Answer:
Explanation:
To write the Taylor series for the function f(x) = e^(-x) about x = x0 = -1, we first need to find the k-th derivative of f(x) and evaluate it at x = -1.
f(x) = e^(-x)
f'(x) = -e^(-x)
f''(x) = e^(-x)
f'''(x) = -e^(-x)
f''''(x) = e^(-x)
...
The k-th derivative alternates between e^(-x) and -e^(-x), depending on the parity of k.
To evaluate the k-th derivative at x = -1, we substitute -1 into the k-th derivative expression and simplify:
f^k(-1) = (-1)^k * e^1
Now we can write the Taylor series using the formula:
f(x) = f(x0) + (x - x0) f'(x0) / 1! + (x - x0)^2 f''(x0) / 2! + (x - x0)^3 f'''(x0) / 3! + ...

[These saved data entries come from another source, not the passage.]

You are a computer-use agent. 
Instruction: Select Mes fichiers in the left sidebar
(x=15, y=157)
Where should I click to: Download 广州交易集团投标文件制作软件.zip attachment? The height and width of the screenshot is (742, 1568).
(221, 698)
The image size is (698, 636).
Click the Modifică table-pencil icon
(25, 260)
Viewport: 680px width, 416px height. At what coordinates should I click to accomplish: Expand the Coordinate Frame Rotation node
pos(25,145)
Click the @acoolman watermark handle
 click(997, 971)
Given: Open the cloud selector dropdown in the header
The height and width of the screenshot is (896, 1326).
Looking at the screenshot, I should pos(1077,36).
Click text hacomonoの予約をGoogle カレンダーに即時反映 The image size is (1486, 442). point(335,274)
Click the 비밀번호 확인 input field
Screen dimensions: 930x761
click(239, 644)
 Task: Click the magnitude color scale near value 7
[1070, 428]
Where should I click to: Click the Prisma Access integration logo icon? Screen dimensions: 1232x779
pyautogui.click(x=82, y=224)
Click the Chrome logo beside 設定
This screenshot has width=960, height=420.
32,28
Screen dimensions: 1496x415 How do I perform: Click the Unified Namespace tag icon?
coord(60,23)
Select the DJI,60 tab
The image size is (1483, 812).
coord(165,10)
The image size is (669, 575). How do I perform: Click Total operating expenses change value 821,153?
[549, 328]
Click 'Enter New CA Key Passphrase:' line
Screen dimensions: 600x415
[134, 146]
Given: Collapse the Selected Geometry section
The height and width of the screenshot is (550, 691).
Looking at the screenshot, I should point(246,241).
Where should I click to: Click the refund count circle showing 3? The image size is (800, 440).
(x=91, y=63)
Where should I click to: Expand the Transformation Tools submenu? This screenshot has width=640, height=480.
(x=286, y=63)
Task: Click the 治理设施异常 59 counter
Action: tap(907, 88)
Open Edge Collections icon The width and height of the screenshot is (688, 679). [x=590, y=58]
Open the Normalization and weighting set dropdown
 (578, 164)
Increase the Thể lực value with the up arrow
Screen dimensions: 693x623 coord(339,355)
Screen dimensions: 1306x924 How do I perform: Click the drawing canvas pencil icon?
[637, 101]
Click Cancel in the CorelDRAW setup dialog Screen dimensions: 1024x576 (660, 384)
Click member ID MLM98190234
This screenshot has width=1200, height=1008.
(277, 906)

Plugging in the values we obtained earlier, we have:
f(-x0) = e
f'(-x0) = -e
f''(-x0) = e
f'''(-x0) = -e
f''''(-x0) = e
...
Substituting these values into the formula, we get:
f(x) = e - (x + 1)e + (x + 1)^2 e / 2! - (x + 1)^3 e / 3! + (x + 1)^4 e / 4! - ...
Using sigma notation, we can write this as:
f(x) = ∑_{k=0}^∞ (-1)^k (x + 1)^k e / k!
where ∑_{k=0}^∞ represents the sum from k = 0 to infinity.